=== Begin Enclosure ===
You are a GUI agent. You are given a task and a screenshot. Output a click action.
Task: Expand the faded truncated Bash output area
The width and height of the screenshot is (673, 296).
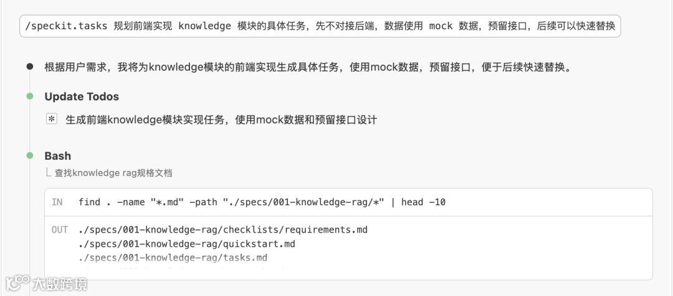[x=349, y=270]
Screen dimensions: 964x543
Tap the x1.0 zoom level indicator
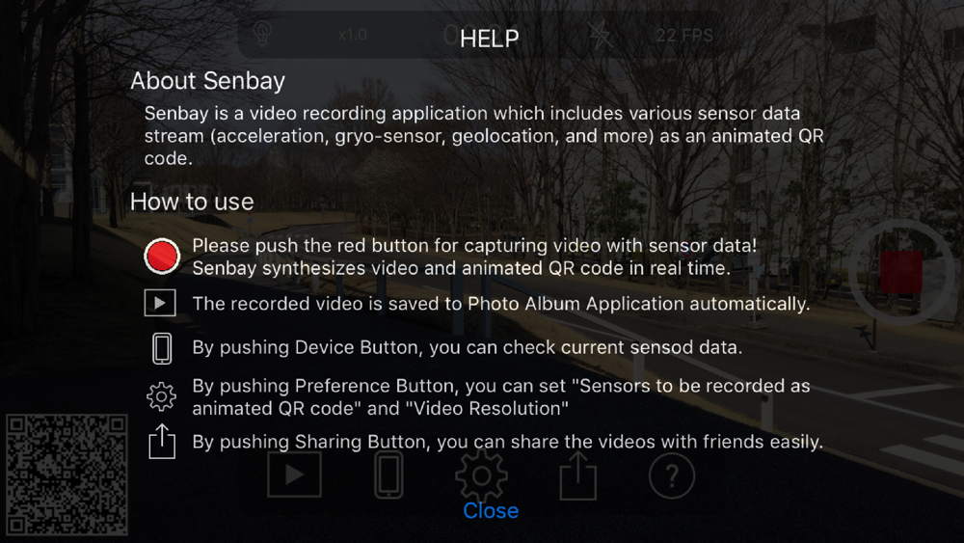(x=352, y=35)
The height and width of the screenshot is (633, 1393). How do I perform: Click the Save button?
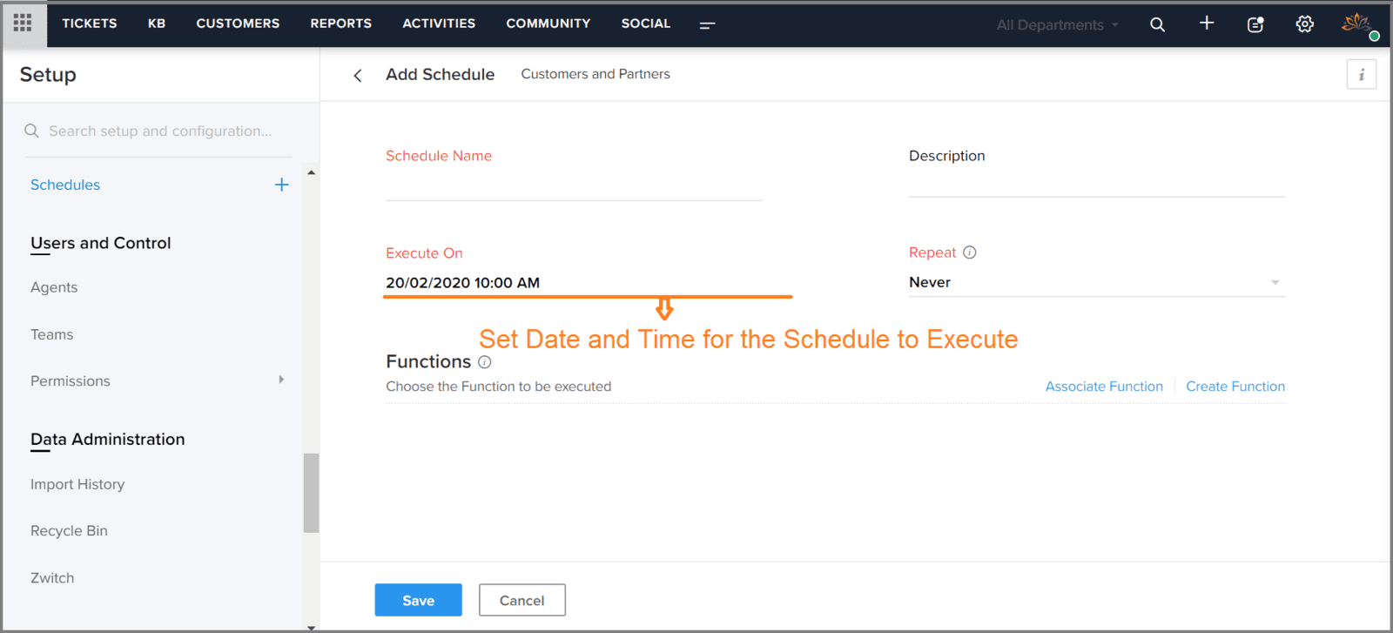419,600
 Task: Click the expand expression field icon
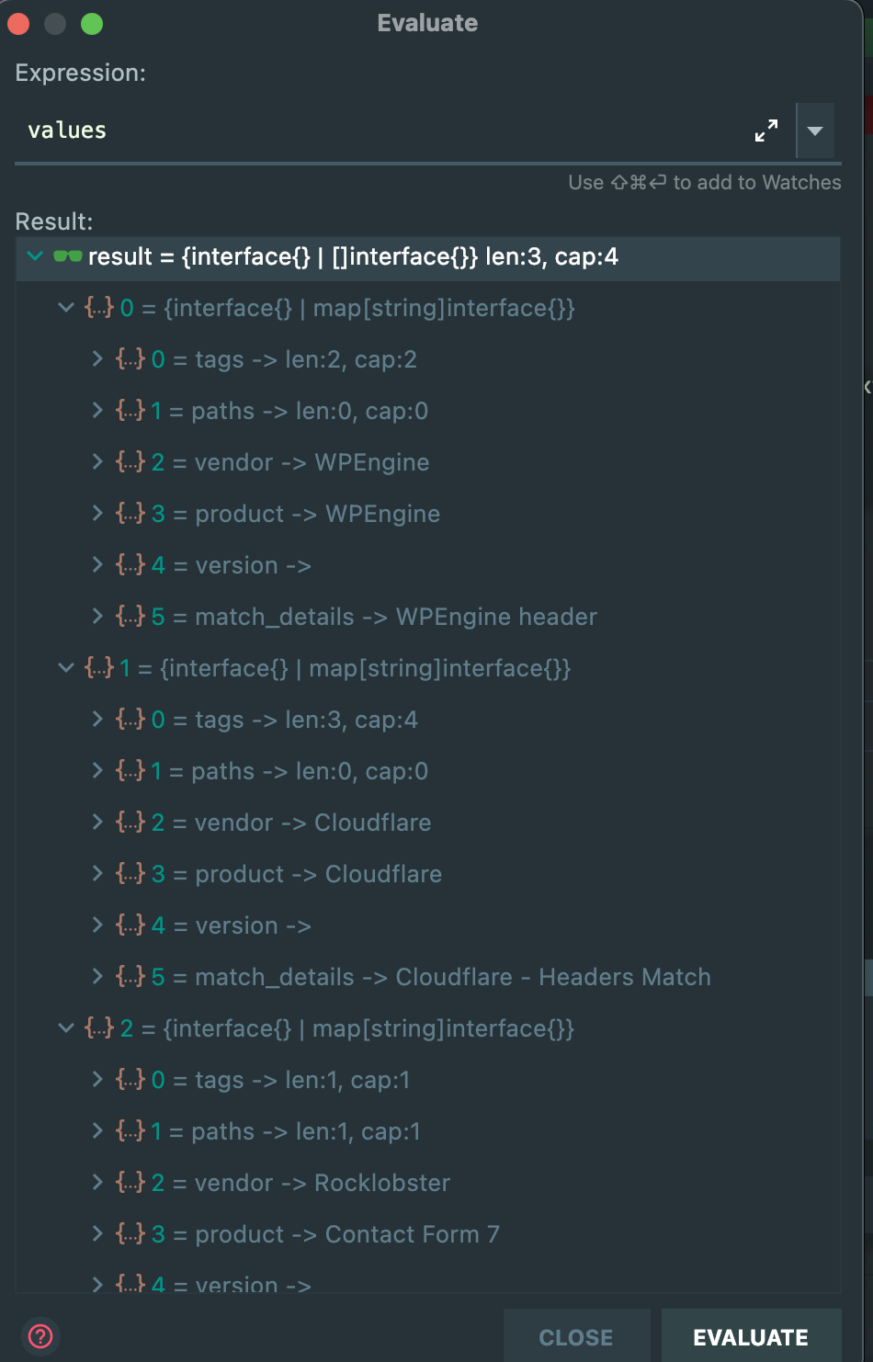click(766, 131)
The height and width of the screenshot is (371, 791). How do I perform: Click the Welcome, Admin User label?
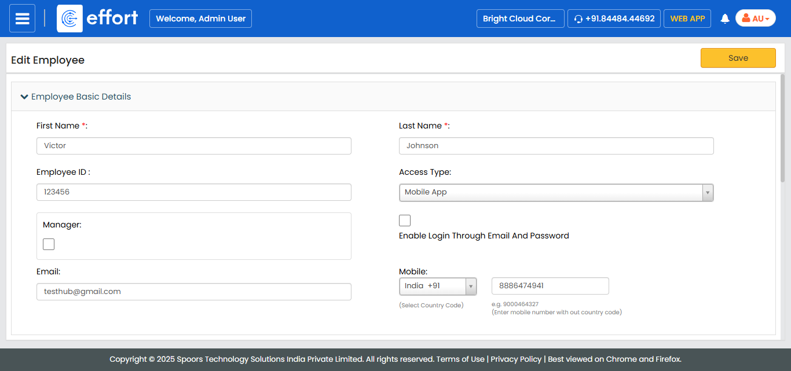[200, 19]
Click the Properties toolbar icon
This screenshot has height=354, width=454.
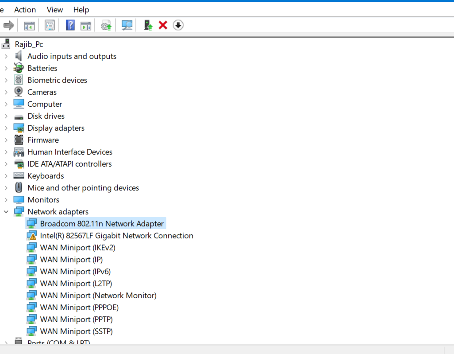pyautogui.click(x=50, y=25)
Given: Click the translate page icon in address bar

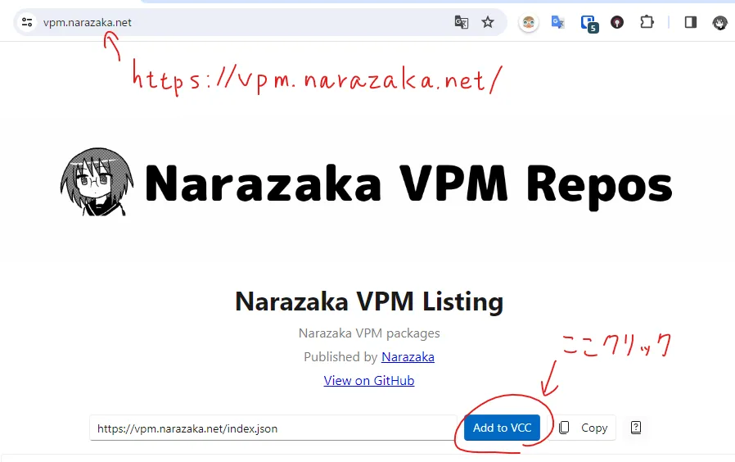Looking at the screenshot, I should [462, 22].
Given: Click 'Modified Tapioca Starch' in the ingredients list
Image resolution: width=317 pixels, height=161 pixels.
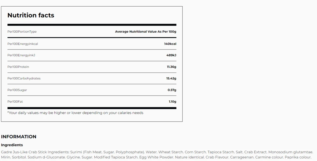Looking at the screenshot, I should coord(116,157).
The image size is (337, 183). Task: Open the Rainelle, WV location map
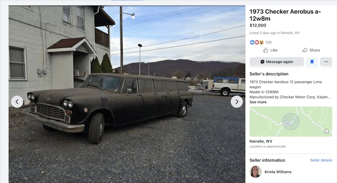[291, 122]
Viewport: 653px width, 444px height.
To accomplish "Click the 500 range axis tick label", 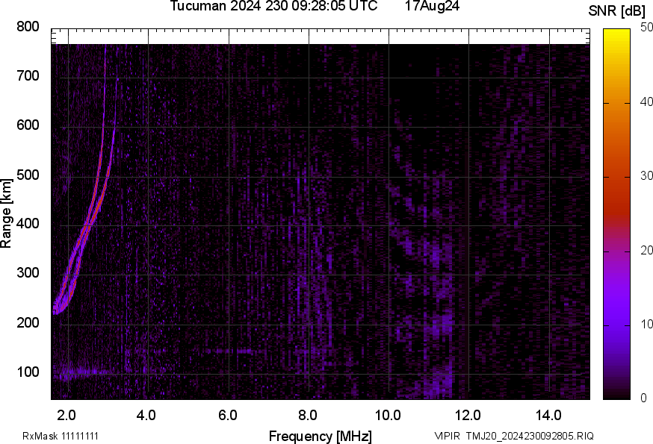I will point(28,175).
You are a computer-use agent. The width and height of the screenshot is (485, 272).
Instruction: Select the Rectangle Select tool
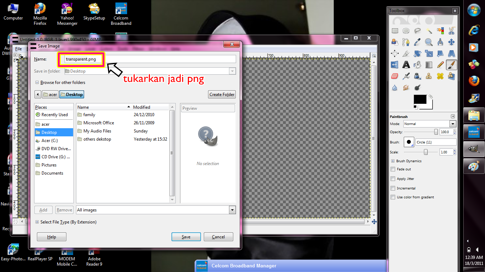395,31
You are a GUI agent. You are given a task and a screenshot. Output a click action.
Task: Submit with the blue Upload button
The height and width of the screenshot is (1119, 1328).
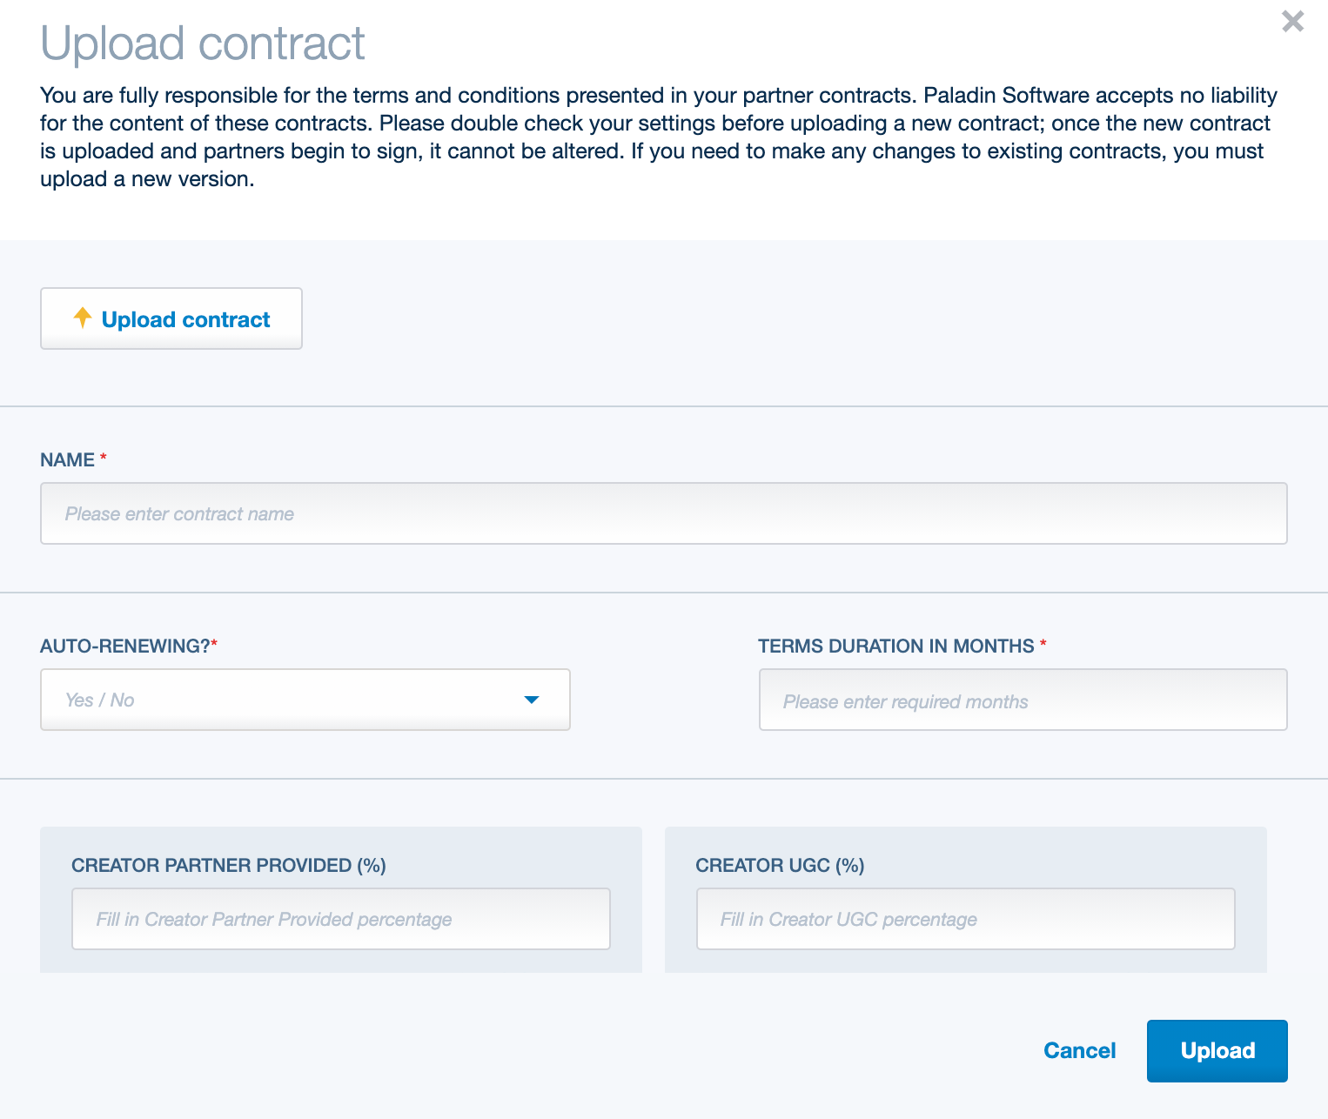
=== End Enclosure ===
Exercise directions: What is needed is an exact restatement of every line from the one containing "Instruction: Select the Rectangle Select tool" through the last line of the records, pictures left out.

Output for this exercise:
Instruction: Select the Rectangle Select tool
395,31
You are a GUI agent. You are given a task and a screenshot. Output a click action.
Task: Submit with the blue Upload button
The height and width of the screenshot is (1119, 1328).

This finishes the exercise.